At 7:41 AM -0500 5/27/96, Carlton L. Winbery wrote:
>Edgar Krentz wrote;
>
>>While I realize that he did not write any so-called dialect Greek,
>>Philodemus is another native of Gadara, the polis related to Hamat Gader.

That's very interesting, and it's a new fact to me although I must have
seen it before. Philodemus is an extremely important figure both as a
transmitter of doctrines to first-century BCE Rome and as an original and
non-dogmatic (although Epicurean) thinker on a number of subjects. I don't
know whether all the goodies from him that have been found in Piso's {?}
library at Herculaneum have been disclosed or published yet.
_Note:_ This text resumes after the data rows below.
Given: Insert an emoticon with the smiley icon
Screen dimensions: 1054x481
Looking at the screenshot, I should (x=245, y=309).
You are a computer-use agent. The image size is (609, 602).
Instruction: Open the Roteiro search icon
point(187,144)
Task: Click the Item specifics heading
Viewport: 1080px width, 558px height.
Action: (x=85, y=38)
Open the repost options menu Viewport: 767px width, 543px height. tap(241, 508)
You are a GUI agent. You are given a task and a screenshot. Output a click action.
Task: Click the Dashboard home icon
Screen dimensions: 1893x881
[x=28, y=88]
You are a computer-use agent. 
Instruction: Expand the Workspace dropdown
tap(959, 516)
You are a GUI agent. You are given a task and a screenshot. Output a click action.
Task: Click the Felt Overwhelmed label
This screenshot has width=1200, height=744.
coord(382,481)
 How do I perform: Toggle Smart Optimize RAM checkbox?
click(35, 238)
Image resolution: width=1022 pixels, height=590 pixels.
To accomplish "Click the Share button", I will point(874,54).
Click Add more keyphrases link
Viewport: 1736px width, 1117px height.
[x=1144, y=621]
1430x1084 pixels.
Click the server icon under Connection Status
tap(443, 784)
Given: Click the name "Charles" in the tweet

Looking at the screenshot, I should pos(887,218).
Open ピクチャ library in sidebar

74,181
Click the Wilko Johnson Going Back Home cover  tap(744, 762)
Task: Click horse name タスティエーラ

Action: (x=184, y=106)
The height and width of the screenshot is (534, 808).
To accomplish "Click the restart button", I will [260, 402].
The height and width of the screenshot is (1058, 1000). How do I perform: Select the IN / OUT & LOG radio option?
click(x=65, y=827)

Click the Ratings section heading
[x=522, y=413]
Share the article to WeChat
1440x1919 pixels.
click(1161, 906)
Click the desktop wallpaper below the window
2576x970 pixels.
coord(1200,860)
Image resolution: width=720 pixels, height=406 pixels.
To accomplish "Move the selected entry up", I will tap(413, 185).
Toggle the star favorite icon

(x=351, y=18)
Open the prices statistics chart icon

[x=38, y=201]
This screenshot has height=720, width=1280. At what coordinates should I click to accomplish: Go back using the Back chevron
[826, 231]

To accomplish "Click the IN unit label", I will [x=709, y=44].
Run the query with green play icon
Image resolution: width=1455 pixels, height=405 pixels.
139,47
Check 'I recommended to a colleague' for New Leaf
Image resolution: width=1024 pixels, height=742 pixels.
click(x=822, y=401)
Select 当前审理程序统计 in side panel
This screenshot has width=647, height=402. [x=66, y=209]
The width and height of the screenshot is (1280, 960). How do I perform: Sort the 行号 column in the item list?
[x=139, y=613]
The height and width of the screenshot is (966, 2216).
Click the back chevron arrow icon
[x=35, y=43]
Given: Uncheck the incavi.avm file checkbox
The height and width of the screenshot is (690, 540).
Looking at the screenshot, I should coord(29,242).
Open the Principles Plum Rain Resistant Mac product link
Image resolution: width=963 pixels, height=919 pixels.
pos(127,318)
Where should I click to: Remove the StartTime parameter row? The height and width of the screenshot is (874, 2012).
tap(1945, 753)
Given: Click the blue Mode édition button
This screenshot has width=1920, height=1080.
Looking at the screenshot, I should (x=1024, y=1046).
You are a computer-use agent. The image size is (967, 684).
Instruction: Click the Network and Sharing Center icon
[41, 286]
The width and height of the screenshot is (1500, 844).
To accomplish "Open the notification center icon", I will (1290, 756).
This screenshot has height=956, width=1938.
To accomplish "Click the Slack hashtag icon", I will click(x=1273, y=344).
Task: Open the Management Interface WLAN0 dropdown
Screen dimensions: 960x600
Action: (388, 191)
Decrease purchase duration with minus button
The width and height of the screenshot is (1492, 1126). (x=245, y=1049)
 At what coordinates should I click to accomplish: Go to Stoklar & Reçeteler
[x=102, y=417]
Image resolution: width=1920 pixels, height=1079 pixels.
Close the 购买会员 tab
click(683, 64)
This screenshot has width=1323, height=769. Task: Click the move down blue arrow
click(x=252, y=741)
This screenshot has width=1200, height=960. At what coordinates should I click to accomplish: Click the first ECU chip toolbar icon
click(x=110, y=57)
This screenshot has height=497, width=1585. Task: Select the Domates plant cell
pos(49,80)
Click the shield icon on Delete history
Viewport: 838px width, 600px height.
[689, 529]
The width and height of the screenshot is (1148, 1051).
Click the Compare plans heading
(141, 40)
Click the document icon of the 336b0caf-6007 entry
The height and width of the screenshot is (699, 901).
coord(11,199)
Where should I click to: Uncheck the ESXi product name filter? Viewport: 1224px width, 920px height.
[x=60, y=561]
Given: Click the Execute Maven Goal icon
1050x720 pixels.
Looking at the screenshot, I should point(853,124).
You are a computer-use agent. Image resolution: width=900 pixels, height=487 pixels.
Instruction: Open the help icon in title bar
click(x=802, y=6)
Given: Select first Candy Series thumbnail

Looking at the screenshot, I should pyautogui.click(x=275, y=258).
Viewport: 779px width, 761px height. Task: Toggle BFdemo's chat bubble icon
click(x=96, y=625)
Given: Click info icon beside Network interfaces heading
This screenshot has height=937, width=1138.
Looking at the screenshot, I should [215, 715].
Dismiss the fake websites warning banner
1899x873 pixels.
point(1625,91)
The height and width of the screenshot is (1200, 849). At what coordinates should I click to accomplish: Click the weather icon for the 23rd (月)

But it's
interesting that two figures of the significance of Philodemus and Meleager
should have come from a place on the east side of Galilee that most people
know about only in connection with the demoniac called "Legion." I've been
reading and hearing some foolish twaddle about "Palestine" (what's the
largest U.S. state that "Palestine" at its most expansive stretch compares
with?) and how we ought to view all Palestinian Judaism of the first
century CE as substantially un-Hellenized. It seems to me that the question
whether Jesus actually WAS a Cynic sage is a big one, but the possibility
of a Galilean Jewish peasant BECOMING a Cynic sage is hadly something that
can be dismissed out of hand, as is so readily done by those unaware of the
extent, not only of the Hellenization of Palestine, but also of the close
proximity of predominantly Greek-speaking communities and and an
educational system and culture capable of producing significant figures in
the literature of this period.

>>And that leads me to wonder out loud: Is there any Greek that is not a
>>dialect? Attic is in the Fifth century BCE. Which also raises another
>>question for me: Do special lexica for individual authors or small
>>collections, e.g. the NT, help students to understand the grid of possible
>>meanings or obscure it? I am coming more and more to the latter conclusion.
>
>These are two very interesting questions. I don't think that I have read
>much discussion of either one. Would we consider Hellenistic (Koine) Greek
>a dialect or a matter of spreading Greek in a world that was less Greek
>than Greece. A kind of popularizing the language, comparable to English
>today. Is that properly a dialect (hH DIALEKTOS - *she* can be a tough
>taskmaster), if by that we mean "native language."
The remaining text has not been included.